The sunlight broke along his car as Craig pulled out of the parking garage and up to the gate. He slid his ticket off the dash and handed it over to the attendant he'd seen only minutes before. She tilted her hat, ran the ticket through with a brief flourish. The red ticker readout below her elbow blinked to zero.
"You're free," the woman said with the hint of a smile.
But the word offered little solace as he pulled through, merged into the flow of oncoming traffic. At the intersection, Craig waited for the lights to turn and make his escape. For now, he would live with this legacy of doubt, this half circle smile. It wasn't open for debate.
Maybe it would all disappear in time, he thought, scattered like autumn leaves on the wind. He pictured the two of them only hours before driving along the coast on their way to the airport. Van Morrison was playing low on the radio. The trees were towering over the roadside, their branches painted a brilliant shade of red and liquid amber. And the mist streaming across their path in the early morning sun like they were headed into the clouds. He straightened his car, headed for the highway.
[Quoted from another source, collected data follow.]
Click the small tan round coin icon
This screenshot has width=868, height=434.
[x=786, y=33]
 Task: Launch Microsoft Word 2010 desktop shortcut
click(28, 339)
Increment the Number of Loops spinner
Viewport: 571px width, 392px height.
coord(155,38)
"Maybe this is for the best," he'd said finally.
His hand started to shake, but she reached over to stop him. Manisha slipped on her sunglasses, tried not to wipe her eyes, blink in the blinding light.
"Quiet, hon.please. Let's not spoil the view," she said.
Craig took the nearby on-ramp, a thousand commuters following his lead as he drove on, his thoughts unraveling with every turn of the Interstate. He stared straight ahead and took her advice.
Scott Leslie's work has appeared in a long line of publications including Grimm Magazine, Fiction Warehouse, All Hallows, Blue Murder Magazine, Ascent Magazine, Crime Scene, Opium Magazine, Twilight Times and The New Quarterly. His comic piece "Four Items Found in Hugh Hefner's Overnight Bag" was published in Mountain Man Dance Moves: The McSweeney's Book of Lists by Vintage in September 2006. A member of the Canadian Authors Association, Scott is currently working on several projects including a comic novel, a family history, and that next elusive short story.
2006, Scott Leslie ©.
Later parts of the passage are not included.